Monitor the Pdftools OCR Service

You can monitor the OCR service programmatically using health check endpoints exposed by both the Manager and Worker components. To check the readiness status, you can trigger these endpoints:

  • Manager:
    http://localhost:7982/healthz/ready
  • Worker:
    http://localhost:7998/healthz/ready

Check log files to monitor the correct operation of the services. The path to the log files is configurable. Review Default appsettings.json for an example of the configured path to a log file.

Manager configuration overview

The OCR Service Manager uses appsettings.json files to manage its configuration. The following example shows a configuration for the Manager component, which also shows how it interacts with Workers.

The default path of the manager configuration file:

C:\Program Files\Pdftools\Pdftools OCR Service\PdftoolsOcrService\appsettings.json

Default appsettings.json

{
"Database": {
"DatabaseType": "SqlLite",
"DeleteJobsAfterDays": 2
},
"FileStorage": {
"FileStorageType": "HostFileSystem",
"FilesDirectoryPath": "C:/ProgramData/Pdftools/OcrService/Files",
"DeleteFilesAfterDays": 2
},
"ServiceCommunication": {
"ServiceCommunicationType": "Rest",
"ConnectionString": "http://localhost:7998/"
},
"PortNumber": 7982,
"LogFilePath": "C:/ProgramData/Pdftools/OcrService/logs/manager-log.txt",
"LogRetentionDays": 7
}
  • Database
    • DatabaseType: Database backend (for example SqlLite or PostgreSql). If you use PostgreSql, also add ConnectionString.
    • ConnectionString: Connection string for PostgreSql; omitted in the default settings because SqlLite doesn’t require a password.
    • DeleteJobsAfterDays: Number of days after which completed job records are removed.
  • FileStorage
    • FileStorageType: Storage backend (for example HostFileSystem).
    • FilesDirectoryPath: Directory that stores OCR-processed files.
    • DeleteFilesAfterDays: Number of days after which stored files are deleted.
  • ServiceCommunication
    • ServiceCommunicationType: Method the manager uses to reach worker nodes (currently Rest).
    • ConnectionString: Endpoint URL of the worker node or load balancer.
  • PortNumber: Port that the manager listens on; the default is 7982.
  • LogFilePath: Path to the log file.
  • LogRetentionDays: Number of days to retain log files.

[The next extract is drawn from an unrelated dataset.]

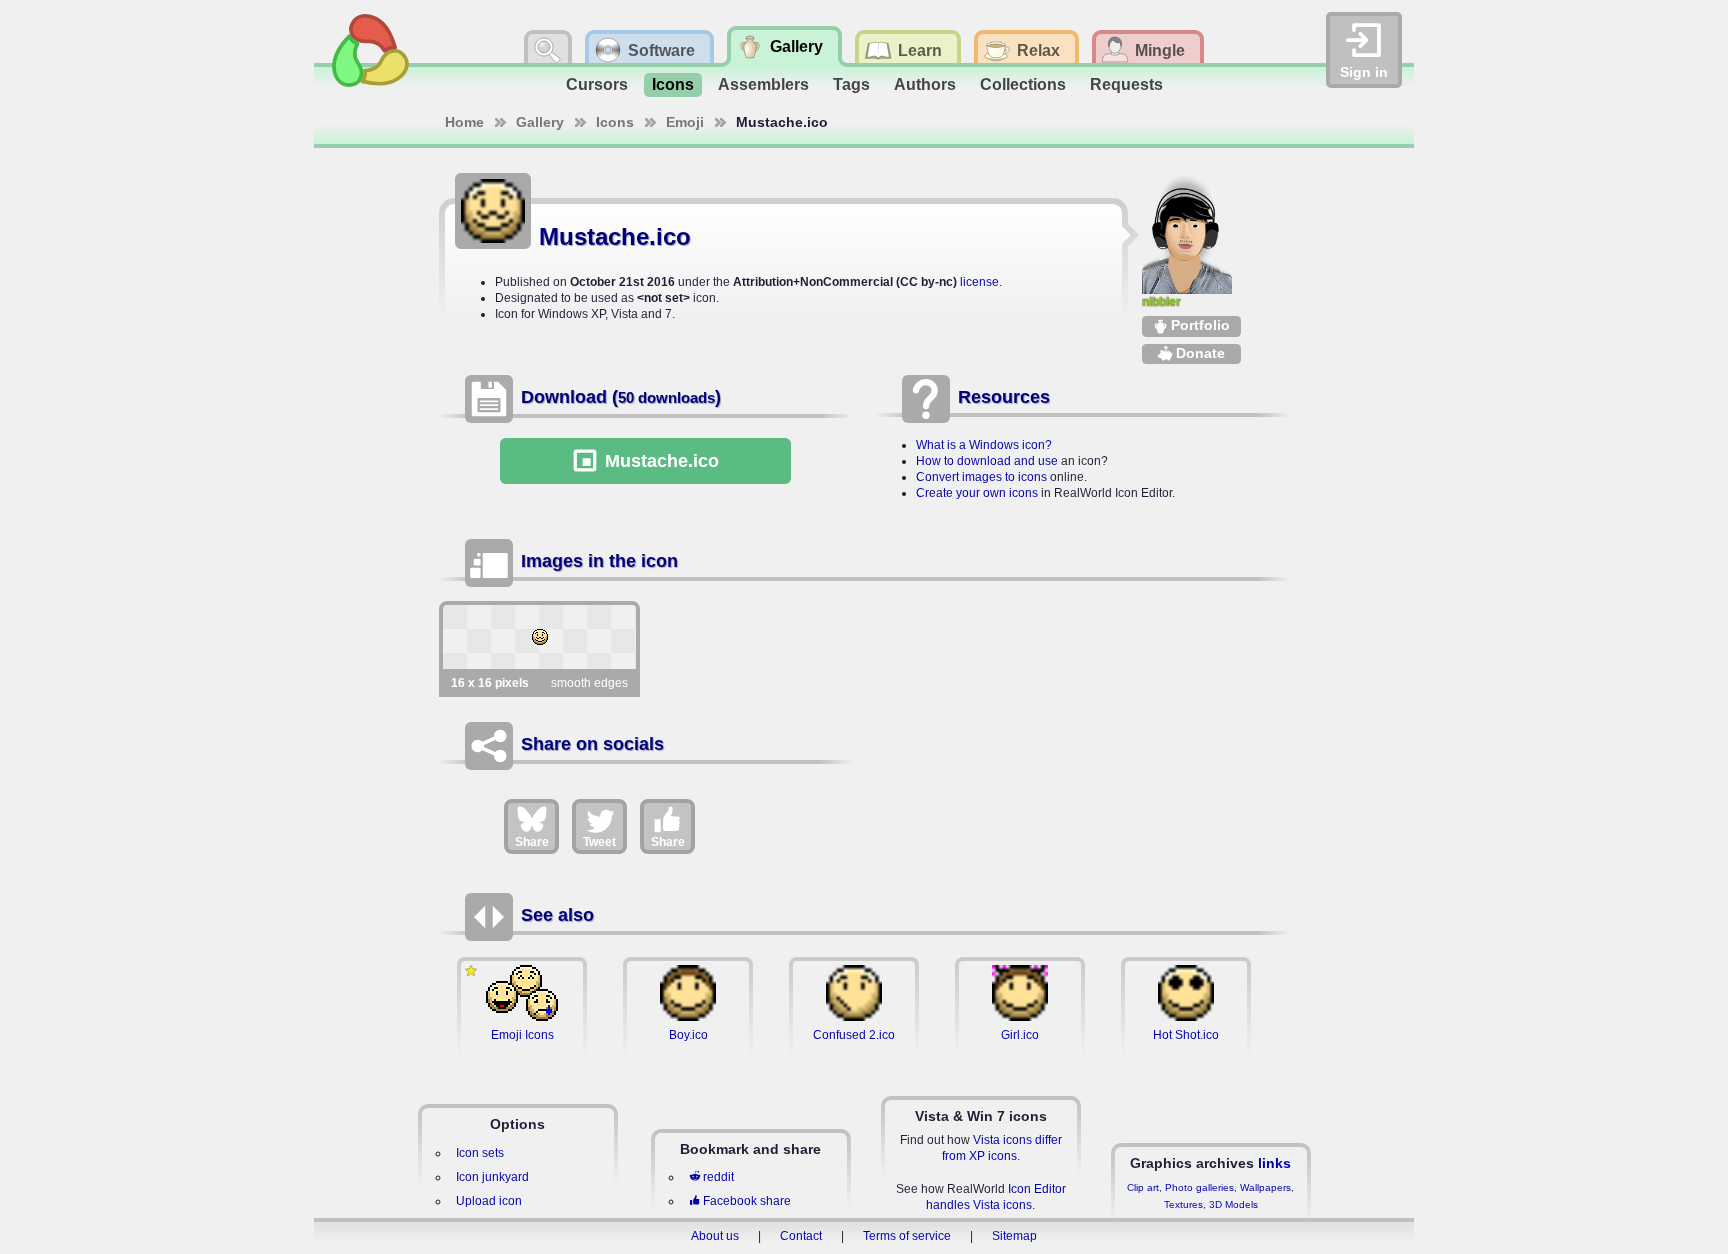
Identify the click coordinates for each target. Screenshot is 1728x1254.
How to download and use (987, 461)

Worker configuration overview

The OCR Service Worker uses appsettings.json files to manage its configuration. The following example shows a configuration for the Worker node.

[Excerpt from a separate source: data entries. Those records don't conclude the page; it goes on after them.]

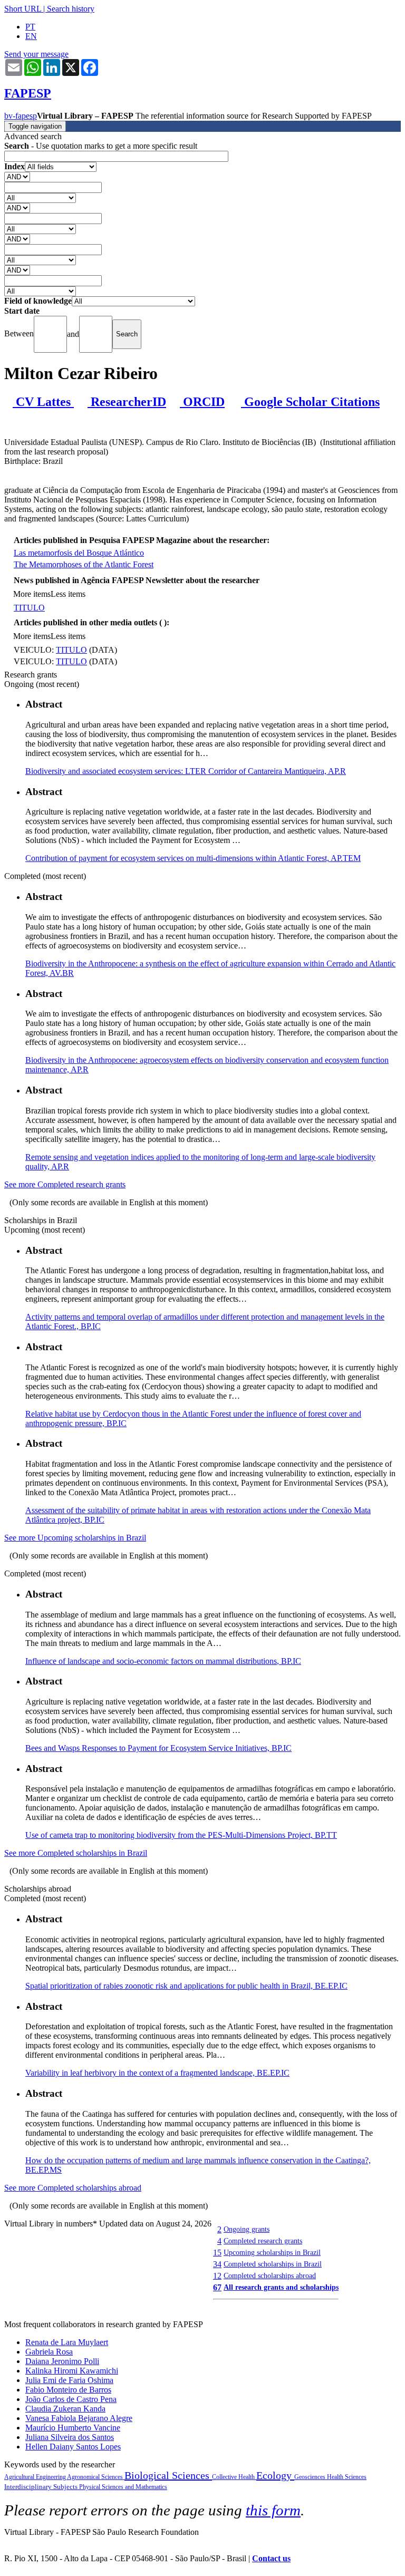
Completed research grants (263, 2240)
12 (217, 2275)
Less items (68, 593)
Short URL (22, 8)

The following is the default path of the worker configuration file:

C:\Program Files\Pdftools\Pdftools OCR Service\PdftoolsOcrWorker\appsettings.json

Default appsettings.json

{
"PortNumber": 7998,
"LogFilePath": "C:/ProgramData/Pdftools/OcrService/logs/worker-log.txt",
"LogRetentionDays": 7,
"FileStorage": {
"FileStorageType": "HostFileSystem",
"FilesDirectoryPath": "C:/ProgramData/Pdftools/OcrService/Files"
},
"ServiceCommunication": {
"ServiceCommunicationType": "Rest"
},
"Licensing": {
"LicenseKey": "<LICENSE_KEY>"
}
}
  • PortNumber: Port used by the worker node for incoming requests, 7998 is the default in this case.
  • LogFilePath: Path to the log file and the retention period for logs.
  • LogRetentionDays: Retention period for logs.
  • FileStorage
    • FileStorageType: Storage system type (for example HostFileSystem).
    • FilesDirectoryPath: Directory path for storing OCR-processed files.
  • ServiceCommunication
    • ServiceCommunicationType: Communication method that reaches the worker (currently Rest).
  • Licensing
    • LicenseKey: Your Pdftools product key. Provide the license key in every worker that you set up.